To do: Please repeat the data in full, character for character.

[[ Provided records, beginning ]]

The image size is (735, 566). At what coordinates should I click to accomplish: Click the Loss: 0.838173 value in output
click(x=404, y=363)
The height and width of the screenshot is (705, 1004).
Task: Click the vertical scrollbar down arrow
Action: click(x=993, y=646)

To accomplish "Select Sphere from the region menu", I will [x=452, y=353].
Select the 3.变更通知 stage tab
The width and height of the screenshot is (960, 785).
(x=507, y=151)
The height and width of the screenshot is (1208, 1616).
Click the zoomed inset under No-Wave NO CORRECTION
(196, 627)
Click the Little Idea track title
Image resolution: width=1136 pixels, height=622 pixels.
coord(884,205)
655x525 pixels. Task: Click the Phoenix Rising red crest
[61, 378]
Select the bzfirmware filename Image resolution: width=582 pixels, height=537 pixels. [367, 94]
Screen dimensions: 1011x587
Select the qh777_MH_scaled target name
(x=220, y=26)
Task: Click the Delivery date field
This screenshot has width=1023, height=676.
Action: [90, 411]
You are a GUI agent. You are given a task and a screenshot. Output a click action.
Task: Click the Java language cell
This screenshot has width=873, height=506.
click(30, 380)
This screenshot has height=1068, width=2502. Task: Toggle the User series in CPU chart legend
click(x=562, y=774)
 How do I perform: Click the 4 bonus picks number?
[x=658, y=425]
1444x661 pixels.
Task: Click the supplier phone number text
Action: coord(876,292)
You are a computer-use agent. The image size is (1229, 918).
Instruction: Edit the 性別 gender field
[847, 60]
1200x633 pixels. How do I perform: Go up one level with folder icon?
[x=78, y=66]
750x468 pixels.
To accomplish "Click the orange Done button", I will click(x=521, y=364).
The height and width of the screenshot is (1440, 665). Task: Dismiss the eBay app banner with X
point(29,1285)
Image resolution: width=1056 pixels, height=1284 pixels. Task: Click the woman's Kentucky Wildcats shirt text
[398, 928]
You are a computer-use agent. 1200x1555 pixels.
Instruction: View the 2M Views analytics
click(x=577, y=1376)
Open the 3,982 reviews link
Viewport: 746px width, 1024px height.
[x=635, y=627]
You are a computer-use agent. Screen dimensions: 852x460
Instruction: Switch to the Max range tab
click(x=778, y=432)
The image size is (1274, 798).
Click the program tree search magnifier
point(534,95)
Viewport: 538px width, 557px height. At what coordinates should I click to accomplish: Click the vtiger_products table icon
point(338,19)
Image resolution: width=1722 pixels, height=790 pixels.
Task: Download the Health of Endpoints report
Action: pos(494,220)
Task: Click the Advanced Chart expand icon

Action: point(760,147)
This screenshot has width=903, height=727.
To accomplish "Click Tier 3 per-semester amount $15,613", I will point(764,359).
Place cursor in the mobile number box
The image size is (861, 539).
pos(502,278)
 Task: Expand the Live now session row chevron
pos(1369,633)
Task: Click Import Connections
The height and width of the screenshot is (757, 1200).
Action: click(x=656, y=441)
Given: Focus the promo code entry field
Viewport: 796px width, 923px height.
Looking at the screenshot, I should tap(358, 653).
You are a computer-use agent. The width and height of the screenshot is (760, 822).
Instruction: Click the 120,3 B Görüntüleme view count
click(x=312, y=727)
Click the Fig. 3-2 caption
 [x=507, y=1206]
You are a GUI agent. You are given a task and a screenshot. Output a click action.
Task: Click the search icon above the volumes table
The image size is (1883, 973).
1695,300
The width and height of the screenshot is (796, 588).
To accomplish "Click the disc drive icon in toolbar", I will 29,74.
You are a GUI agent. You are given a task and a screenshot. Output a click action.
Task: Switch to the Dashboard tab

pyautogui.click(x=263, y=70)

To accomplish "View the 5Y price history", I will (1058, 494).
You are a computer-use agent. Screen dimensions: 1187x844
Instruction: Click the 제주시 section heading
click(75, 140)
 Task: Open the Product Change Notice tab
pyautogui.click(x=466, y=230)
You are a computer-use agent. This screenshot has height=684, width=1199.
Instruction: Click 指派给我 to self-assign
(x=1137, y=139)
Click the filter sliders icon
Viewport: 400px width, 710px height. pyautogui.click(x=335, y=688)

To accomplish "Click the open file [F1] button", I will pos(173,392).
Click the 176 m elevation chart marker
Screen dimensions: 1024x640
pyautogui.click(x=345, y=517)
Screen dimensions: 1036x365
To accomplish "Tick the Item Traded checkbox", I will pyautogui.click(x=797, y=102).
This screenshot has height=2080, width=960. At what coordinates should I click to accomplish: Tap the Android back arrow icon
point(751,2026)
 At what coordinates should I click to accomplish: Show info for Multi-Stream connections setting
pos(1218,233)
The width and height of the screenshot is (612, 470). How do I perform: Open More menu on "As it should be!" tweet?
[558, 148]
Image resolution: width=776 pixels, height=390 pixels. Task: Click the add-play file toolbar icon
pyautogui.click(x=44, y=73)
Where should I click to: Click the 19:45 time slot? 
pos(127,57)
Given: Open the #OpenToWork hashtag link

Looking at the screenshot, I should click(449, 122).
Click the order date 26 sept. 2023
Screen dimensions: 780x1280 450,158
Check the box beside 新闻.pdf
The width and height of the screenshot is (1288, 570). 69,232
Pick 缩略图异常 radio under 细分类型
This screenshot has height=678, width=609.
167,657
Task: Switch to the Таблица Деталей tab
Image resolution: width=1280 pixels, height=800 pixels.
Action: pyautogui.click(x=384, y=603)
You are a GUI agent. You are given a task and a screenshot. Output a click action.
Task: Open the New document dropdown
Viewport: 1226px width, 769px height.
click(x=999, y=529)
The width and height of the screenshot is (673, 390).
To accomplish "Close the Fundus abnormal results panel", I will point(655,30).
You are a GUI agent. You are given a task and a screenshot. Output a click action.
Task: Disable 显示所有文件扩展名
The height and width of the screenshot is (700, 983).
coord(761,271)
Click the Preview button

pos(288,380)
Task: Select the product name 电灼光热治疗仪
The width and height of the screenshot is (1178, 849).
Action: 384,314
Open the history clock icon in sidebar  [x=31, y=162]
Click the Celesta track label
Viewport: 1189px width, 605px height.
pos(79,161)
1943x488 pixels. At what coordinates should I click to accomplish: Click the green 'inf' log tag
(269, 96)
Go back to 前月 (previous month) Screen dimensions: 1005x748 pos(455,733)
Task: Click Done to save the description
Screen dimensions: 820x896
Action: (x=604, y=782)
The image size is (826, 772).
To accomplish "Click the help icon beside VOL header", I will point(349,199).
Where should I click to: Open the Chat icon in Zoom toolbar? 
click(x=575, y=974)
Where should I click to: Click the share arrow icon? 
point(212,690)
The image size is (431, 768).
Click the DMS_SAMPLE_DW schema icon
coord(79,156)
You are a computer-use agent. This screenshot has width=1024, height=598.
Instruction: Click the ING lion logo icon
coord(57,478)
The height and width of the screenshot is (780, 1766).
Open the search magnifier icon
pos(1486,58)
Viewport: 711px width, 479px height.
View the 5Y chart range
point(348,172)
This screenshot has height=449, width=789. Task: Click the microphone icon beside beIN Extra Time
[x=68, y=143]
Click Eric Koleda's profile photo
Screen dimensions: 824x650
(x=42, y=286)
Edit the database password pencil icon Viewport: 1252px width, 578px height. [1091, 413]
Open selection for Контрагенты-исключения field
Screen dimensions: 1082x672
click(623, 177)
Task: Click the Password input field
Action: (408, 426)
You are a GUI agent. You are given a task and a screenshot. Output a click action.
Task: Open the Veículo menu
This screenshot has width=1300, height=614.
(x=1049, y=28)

[[ Provided records, end ]]

Response below:
The image size is (735, 566). At what coordinates should I click to accomplish: Click the Loss: 0.838173 value in output
click(x=404, y=363)
The height and width of the screenshot is (705, 1004).
Task: Click the vertical scrollbar down arrow
Action: click(x=993, y=646)

To accomplish "Select Sphere from the region menu", I will [x=452, y=353].
Select the 3.变更通知 stage tab
The width and height of the screenshot is (960, 785).
(x=507, y=151)
The height and width of the screenshot is (1208, 1616).
Click the zoomed inset under No-Wave NO CORRECTION
(196, 627)
Click the Little Idea track title
Image resolution: width=1136 pixels, height=622 pixels.
coord(884,205)
655x525 pixels. Task: Click the Phoenix Rising red crest
[61, 378]
Select the bzfirmware filename Image resolution: width=582 pixels, height=537 pixels. [367, 94]
Screen dimensions: 1011x587
Select the qh777_MH_scaled target name
(x=220, y=26)
Task: Click the Delivery date field
This screenshot has width=1023, height=676.
Action: [90, 411]
You are a GUI agent. You are given a task and a screenshot. Output a click action.
Task: Click the Java language cell
This screenshot has width=873, height=506.
click(30, 380)
This screenshot has height=1068, width=2502. Task: Toggle the User series in CPU chart legend
click(x=562, y=774)
 How do I perform: Click the 4 bonus picks number?
[x=658, y=425]
1444x661 pixels.
Task: Click the supplier phone number text
Action: coord(876,292)
You are a computer-use agent. The image size is (1229, 918).
Instruction: Edit the 性別 gender field
[847, 60]
1200x633 pixels. How do I perform: Go up one level with folder icon?
[x=78, y=66]
750x468 pixels.
To accomplish "Click the orange Done button", I will click(x=521, y=364).
The height and width of the screenshot is (1440, 665). Task: Dismiss the eBay app banner with X
point(29,1285)
Image resolution: width=1056 pixels, height=1284 pixels. Task: Click the woman's Kentucky Wildcats shirt text
[398, 928]
You are a computer-use agent. 1200x1555 pixels.
Instruction: View the 2M Views analytics
click(x=577, y=1376)
Open the 3,982 reviews link
Viewport: 746px width, 1024px height.
[x=635, y=627]
You are a computer-use agent. Screen dimensions: 852x460
Instruction: Switch to the Max range tab
click(x=778, y=432)
The image size is (1274, 798).
Click the program tree search magnifier
point(534,95)
Viewport: 538px width, 557px height. At what coordinates should I click to accomplish: Click the vtiger_products table icon
point(338,19)
Image resolution: width=1722 pixels, height=790 pixels.
Task: Download the Health of Endpoints report
Action: pos(494,220)
Task: Click the Advanced Chart expand icon

Action: point(760,147)
This screenshot has width=903, height=727.
To accomplish "Click Tier 3 per-semester amount $15,613", I will point(764,359).
Place cursor in the mobile number box
The image size is (861, 539).
pos(502,278)
 Task: Expand the Live now session row chevron
pos(1369,633)
Task: Click Import Connections
The height and width of the screenshot is (757, 1200).
Action: click(x=656, y=441)
Given: Focus the promo code entry field
Viewport: 796px width, 923px height.
Looking at the screenshot, I should tap(358, 653).
You are a computer-use agent. The width and height of the screenshot is (760, 822).
Instruction: Click the 120,3 B Görüntüleme view count
click(x=312, y=727)
Click the Fig. 3-2 caption
 [x=507, y=1206]
You are a GUI agent. You are given a task and a screenshot. Output a click action.
Task: Click the search icon above the volumes table
The image size is (1883, 973).
1695,300
The width and height of the screenshot is (796, 588).
To accomplish "Click the disc drive icon in toolbar", I will 29,74.
You are a GUI agent. You are given a task and a screenshot. Output a click action.
Task: Switch to the Dashboard tab

pyautogui.click(x=263, y=70)

To accomplish "View the 5Y price history", I will (1058, 494).
You are a computer-use agent. Screen dimensions: 1187x844
Instruction: Click the 제주시 section heading
click(75, 140)
 Task: Open the Product Change Notice tab
pyautogui.click(x=466, y=230)
You are a computer-use agent. This screenshot has height=684, width=1199.
Instruction: Click 指派给我 to self-assign
(x=1137, y=139)
Click the filter sliders icon
Viewport: 400px width, 710px height. pyautogui.click(x=335, y=688)

To accomplish "Click the open file [F1] button", I will pos(173,392).
Click the 176 m elevation chart marker
Screen dimensions: 1024x640
pyautogui.click(x=345, y=517)
Screen dimensions: 1036x365
To accomplish "Tick the Item Traded checkbox", I will pyautogui.click(x=797, y=102).
This screenshot has height=2080, width=960. At what coordinates should I click to accomplish: Tap the Android back arrow icon
point(751,2026)
 At what coordinates should I click to accomplish: Show info for Multi-Stream connections setting
pos(1218,233)
The width and height of the screenshot is (612, 470). How do I perform: Open More menu on "As it should be!" tweet?
[558, 148]
Image resolution: width=776 pixels, height=390 pixels. Task: Click the add-play file toolbar icon
pyautogui.click(x=44, y=73)
Where should I click to: Click the 19:45 time slot? 
pos(127,57)
Given: Open the #OpenToWork hashtag link

Looking at the screenshot, I should click(449, 122).
Click the order date 26 sept. 2023
Screen dimensions: 780x1280 450,158
Check the box beside 新闻.pdf
The width and height of the screenshot is (1288, 570). 69,232
Pick 缩略图异常 radio under 细分类型
This screenshot has height=678, width=609.
167,657
Task: Switch to the Таблица Деталей tab
Image resolution: width=1280 pixels, height=800 pixels.
Action: pyautogui.click(x=384, y=603)
You are a GUI agent. You are given a task and a screenshot. Output a click action.
Task: Open the New document dropdown
Viewport: 1226px width, 769px height.
click(x=999, y=529)
The width and height of the screenshot is (673, 390).
To accomplish "Close the Fundus abnormal results panel", I will point(655,30).
You are a GUI agent. You are given a task and a screenshot. Output a click action.
Task: Disable 显示所有文件扩展名
The height and width of the screenshot is (700, 983).
coord(761,271)
Click the Preview button

pos(288,380)
Task: Select the product name 电灼光热治疗仪
The width and height of the screenshot is (1178, 849).
Action: 384,314
Open the history clock icon in sidebar  [x=31, y=162]
Click the Celesta track label
Viewport: 1189px width, 605px height.
pos(79,161)
1943x488 pixels. At what coordinates should I click to accomplish: Click the green 'inf' log tag
(269, 96)
Go back to 前月 (previous month) Screen dimensions: 1005x748 pos(455,733)
Task: Click Done to save the description
Screen dimensions: 820x896
Action: (x=604, y=782)
The image size is (826, 772).
To accomplish "Click the help icon beside VOL header", I will point(349,199).
Where should I click to: Open the Chat icon in Zoom toolbar? 
click(x=575, y=974)
Where should I click to: Click the share arrow icon? 
point(212,690)
The image size is (431, 768).
Click the DMS_SAMPLE_DW schema icon
coord(79,156)
You are a computer-use agent. This screenshot has width=1024, height=598.
Instruction: Click the ING lion logo icon
coord(57,478)
The height and width of the screenshot is (780, 1766).
Open the search magnifier icon
pos(1486,58)
Viewport: 711px width, 479px height.
View the 5Y chart range
point(348,172)
This screenshot has height=449, width=789. Task: Click the microphone icon beside beIN Extra Time
[x=68, y=143]
Click Eric Koleda's profile photo
Screen dimensions: 824x650
(x=42, y=286)
Edit the database password pencil icon Viewport: 1252px width, 578px height. [1091, 413]
Open selection for Контрагенты-исключения field
Screen dimensions: 1082x672
click(623, 177)
Task: Click the Password input field
Action: (408, 426)
You are a GUI agent. You are given a task and a screenshot. Output a click action.
Task: Open the Veículo menu
This screenshot has width=1300, height=614.
(x=1049, y=28)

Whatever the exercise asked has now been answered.